NEW HAVEN, Conn. (WTNH) – A process that makes your steaks easier to chew could also make your family sick.
We’re talking about blade tenderizing. It’s something that’s been going on for years, but as of about three weeks ago, the companies that do it now have to label the meat that’s gone through this process. Here’s what they do – before the meat goes to the store, they run a bunch of little blades or needles into it to help break down the muscle fibers to make the meat more tender and easier to chew.
Here’s the problem: Sometimes there are things like e coli or salmonella on the surface of the meat. For regular meat, the fire of the grill will kill those. But if the meat has been mechanically tenderized, all those little needles can transfer the pathogens from the surface of the meat and drive them into the middle.
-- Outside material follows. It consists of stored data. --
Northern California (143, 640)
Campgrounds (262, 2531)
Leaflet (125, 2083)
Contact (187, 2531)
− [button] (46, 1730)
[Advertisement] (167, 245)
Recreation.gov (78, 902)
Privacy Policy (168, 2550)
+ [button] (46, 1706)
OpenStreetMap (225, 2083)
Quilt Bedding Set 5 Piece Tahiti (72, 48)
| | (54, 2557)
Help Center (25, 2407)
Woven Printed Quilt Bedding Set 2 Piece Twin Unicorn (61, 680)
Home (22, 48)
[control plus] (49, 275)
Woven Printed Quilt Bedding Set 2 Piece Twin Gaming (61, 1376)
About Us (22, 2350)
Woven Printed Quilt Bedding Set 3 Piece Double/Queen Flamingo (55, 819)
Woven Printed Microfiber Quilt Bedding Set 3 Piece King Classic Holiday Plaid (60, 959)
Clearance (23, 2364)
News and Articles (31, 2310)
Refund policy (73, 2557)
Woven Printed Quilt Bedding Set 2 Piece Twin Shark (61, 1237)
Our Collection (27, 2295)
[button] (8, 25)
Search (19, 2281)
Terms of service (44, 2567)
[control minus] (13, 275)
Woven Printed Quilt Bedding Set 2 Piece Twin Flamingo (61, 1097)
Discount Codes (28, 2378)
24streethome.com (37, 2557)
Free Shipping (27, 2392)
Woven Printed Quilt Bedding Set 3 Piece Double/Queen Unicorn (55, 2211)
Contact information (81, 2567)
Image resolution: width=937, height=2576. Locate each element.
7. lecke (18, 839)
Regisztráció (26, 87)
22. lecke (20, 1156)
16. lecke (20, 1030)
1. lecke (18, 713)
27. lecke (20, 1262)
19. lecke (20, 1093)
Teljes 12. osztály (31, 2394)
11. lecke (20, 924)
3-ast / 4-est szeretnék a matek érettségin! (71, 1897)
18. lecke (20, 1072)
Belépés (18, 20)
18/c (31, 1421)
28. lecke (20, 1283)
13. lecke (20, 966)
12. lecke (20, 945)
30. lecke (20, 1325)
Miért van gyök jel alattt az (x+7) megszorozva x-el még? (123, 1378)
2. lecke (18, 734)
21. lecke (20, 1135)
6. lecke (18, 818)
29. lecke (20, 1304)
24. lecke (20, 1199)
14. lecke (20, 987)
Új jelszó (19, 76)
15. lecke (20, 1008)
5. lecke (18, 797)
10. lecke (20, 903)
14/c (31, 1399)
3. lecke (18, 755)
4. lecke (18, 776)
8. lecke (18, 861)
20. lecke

The middle does not usually get hot enough to kill the bad stuff unless you like your steak well done. That’s why these new labels are so important. They not only identify which meats are blade tenderized, but they also tell you what to do to keep from getting sick.
“These labels are pretty new, actually, but consumers just really need to remember that they need to cook all meats – whether they are mechanically tenderized or not, to an internal temperature of 160. So now they just have another reminder on the food label,” said Amy Bragagnini, Yale-New Haven Hospital Dietician.
The CDC says there have been 6 outbreaks of food-borne illness in the past 15 years that can be directly linked to mechanical tenderization. One of them caused a big recall in 2009 when one person got a potentially fatal kidney disease.
If you listened carefully to our dietician from Yale she said you need to cook our steaks to 160 degrees interior temperature whether they’ve been tenderized or not, so that means no rare or medium rare steaks at all. She says even with regular meat, thorough cooking is the only way to make sure you don’t get sick.